Microsoft researchers are working on an ambitious new project to hunt down and neutralize large-scale search engine spammers.
The Redmond, Wash., companys Cybersecurity and Systems Management Research Group on July 13 unveiled Strider Search Defender, an experimental project that automates the discovery of search spammers through noncontent analysis.
The project integrates technology from Strider HoneyMonkey and Strider URL Tracer. It promises a new,
context-based approach that uses URL-redirection analysis to pinpoint spammers in order to remove junk results from search engine queries.
"[Successful spammers] have to post millions of fake comments on message boards and blogs. ... If we can find a way to pinpoint them before they get indexed by search engines, the problem is solved," said Yi-Min Wang, the researcher heading the project.
The problem is tied to the use of spam blogs, or splogs, used to earn money from pay-per-click advertising programs. Content on fake blogs often contains text stolen from legitimate Web sites and includes an unusually high number of links to sites associated with the splog creator.
Wang discovered early on that large-scale spammers create a huge number of "doorway pages" on reputable domains to trick search engine users into clicking on a fake site.
Doorway pages are spammed to millions of forums, blog comments and archived newsgroups, pushing the page up the search engine results for target keywords. A user clicking on a doorway-page link in search listings gets redirected to a page controlled by the spammer.

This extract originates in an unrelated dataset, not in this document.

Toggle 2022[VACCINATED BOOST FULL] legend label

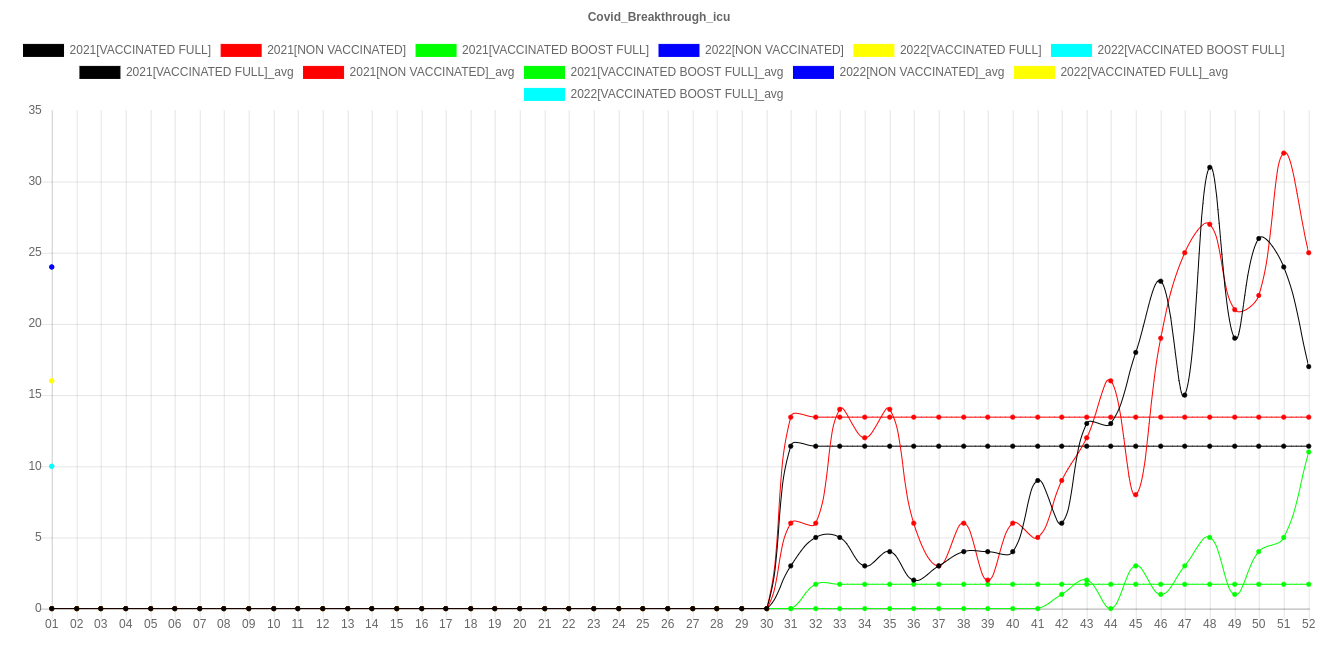[1190, 50]
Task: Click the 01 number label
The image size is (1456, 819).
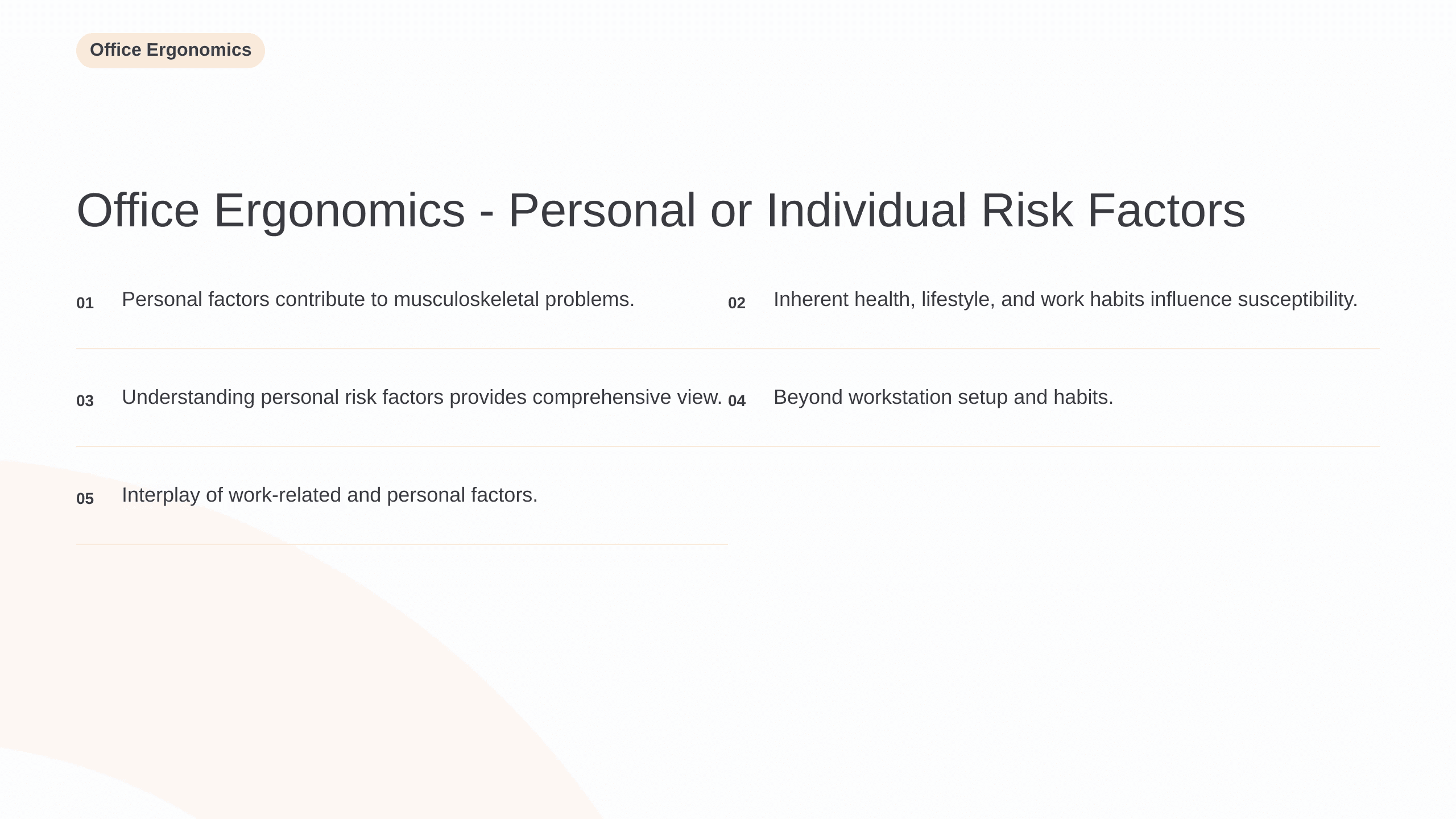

Microsoft Research is proposing to treat each spam page as a dynamic program rather than a static page and to use a "monkey program" to analyze the traffic resulting from visiting each page with an actual browser.
Strider Search Defender starts with a seed list of confirmed spam URLs and uses a homegrown tool called Spam Hunter to run link queries on search engines. This automated process pinpoints the forums and guest books on which known spam URLs were posted. On these pages, more spam links are scraped to automatically generate a list of spam URLs. To filter out false positives, Microsoft feeds the list of potential spam URLs to the Strider URL Tracer, a tool that helps trademark owners find typo-squatting domains of their Web sites.